A Connecticut native and a graduate of Yale University (B.A.) and Yale Law School (J.D.), Ms. Shemitz moved to New Hampshire in 1987 to clerk for the Honorable Hugh H. Bownes of the United States Court of Appeals. While in private practice, she represented children with special needs, protecting their educational rights, and became a partner in the Manchester, New Hampshire law firm of Chamberlain & Shemitz.
Shelley's research and writing at CT Voices has focused on state and federal tax and budget policy, family economic security, child welfare and juvenile justice, children's health and mental health and K-12 education. She also currently serves in a number of appointed positions in the state, including the Advisory Committee of the Office of the Child Advocate and the Commission on Child Protection.
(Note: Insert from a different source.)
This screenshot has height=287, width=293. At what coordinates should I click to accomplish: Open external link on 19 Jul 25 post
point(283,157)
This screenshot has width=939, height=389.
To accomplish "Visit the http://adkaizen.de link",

She has been a consultant in a variety of international contexts, most recently about the non-profit sector at Chinese Academy of Sciences in Beijing, China, on the HIV/AIDS law at the University of Pretoria in South Africa and public health law at the Union School of Public Health in Beijing, China.
Orlando specializes in family economic security, affordable housing, demographics and fiscal policy. He has been analyzing Connecticut socioeconomics since 2002 while at UConn's Center for Population Research and as manager of the Connecticut State Data Center.
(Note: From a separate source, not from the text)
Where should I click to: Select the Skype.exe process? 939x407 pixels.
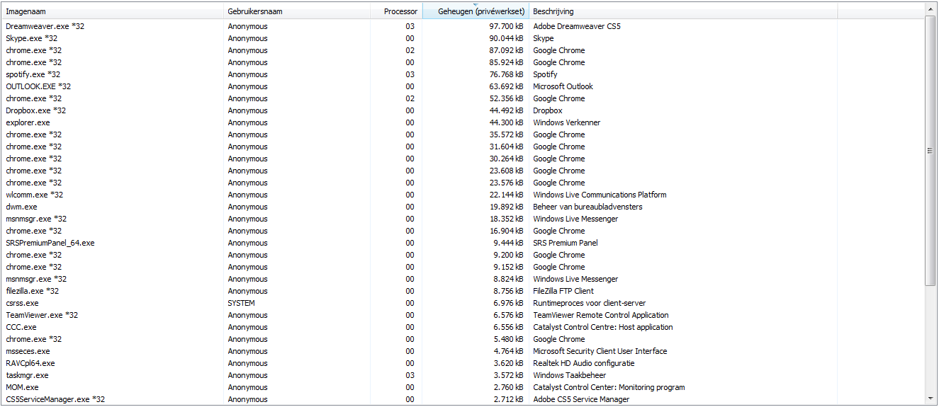tap(31, 38)
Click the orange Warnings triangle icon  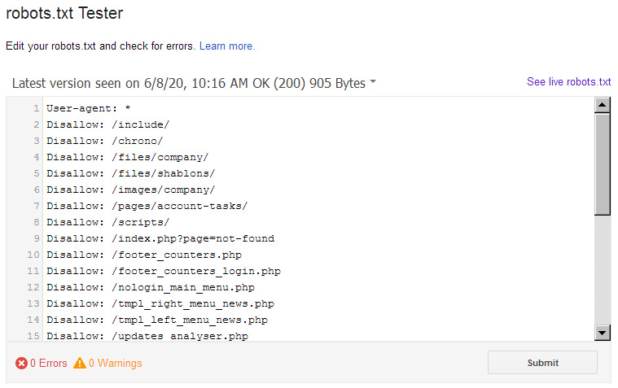point(80,364)
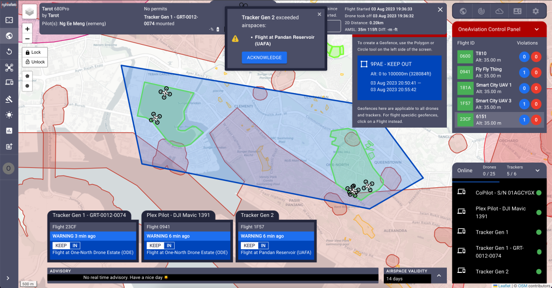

To accomplish our goals, Connecticut Voices works collaboratively with a variety of partners, sharing data, seeking “field” input from service providers, convening likely and unlikely allies to create consensus, and engaging disparate voices in our direct advocacy. While a full listing of partners would far exceed the space limits here, the list includes: Behavioral Health Partnership Oversight Council; Better Choices for Connecticut; Connecticut Advocates for Accountable Government; Covering Connecticut’s Kids and Families; Connecticut Early Childhood Alliance; Connecticut Fair Housing; Connecticut Juvenile Justice Alliance; Connecticut Parent Power; Corporation for Enterprise Development; Jim Casey Youth Opportunities Initiative; Legal Assistance Resource Center of Connecticut; Medicaid Strategy Group; Oversight Council of Medical Assistance Program; New England Alliance for Children's Health; New England Consortium to Reduce Child Poverty; New Haven Early Childhood Education Council; Partnership for America’s Children; Partnership for Strong Communities; and the Yale School of Law, Legislative Advocacy Clinic.
In 2015, Connecticut Voices for Children will celebrate its 20th anniversary. This milestone will provide us with an opportunity to look back and celebrate dramatic changes and achievements at the same time as we identify the existing barriers to success and the importance of coordinated action to advance a healthier state that supports the potential of all of its children. As the only statewide multi-issue nonprofit child advocacy organization in Connecticut, we play a unique role in explaining how issues such as poverty, crime, underachievement, unemployment and family dynamics not only impact healthy child development but also limit the potential of the entire state. At a time of declining social capital and community engagement, we seek to explain the reality of our social and economic interdependence, connecting the dots to draw a clearer roadmap to a better tomorrow.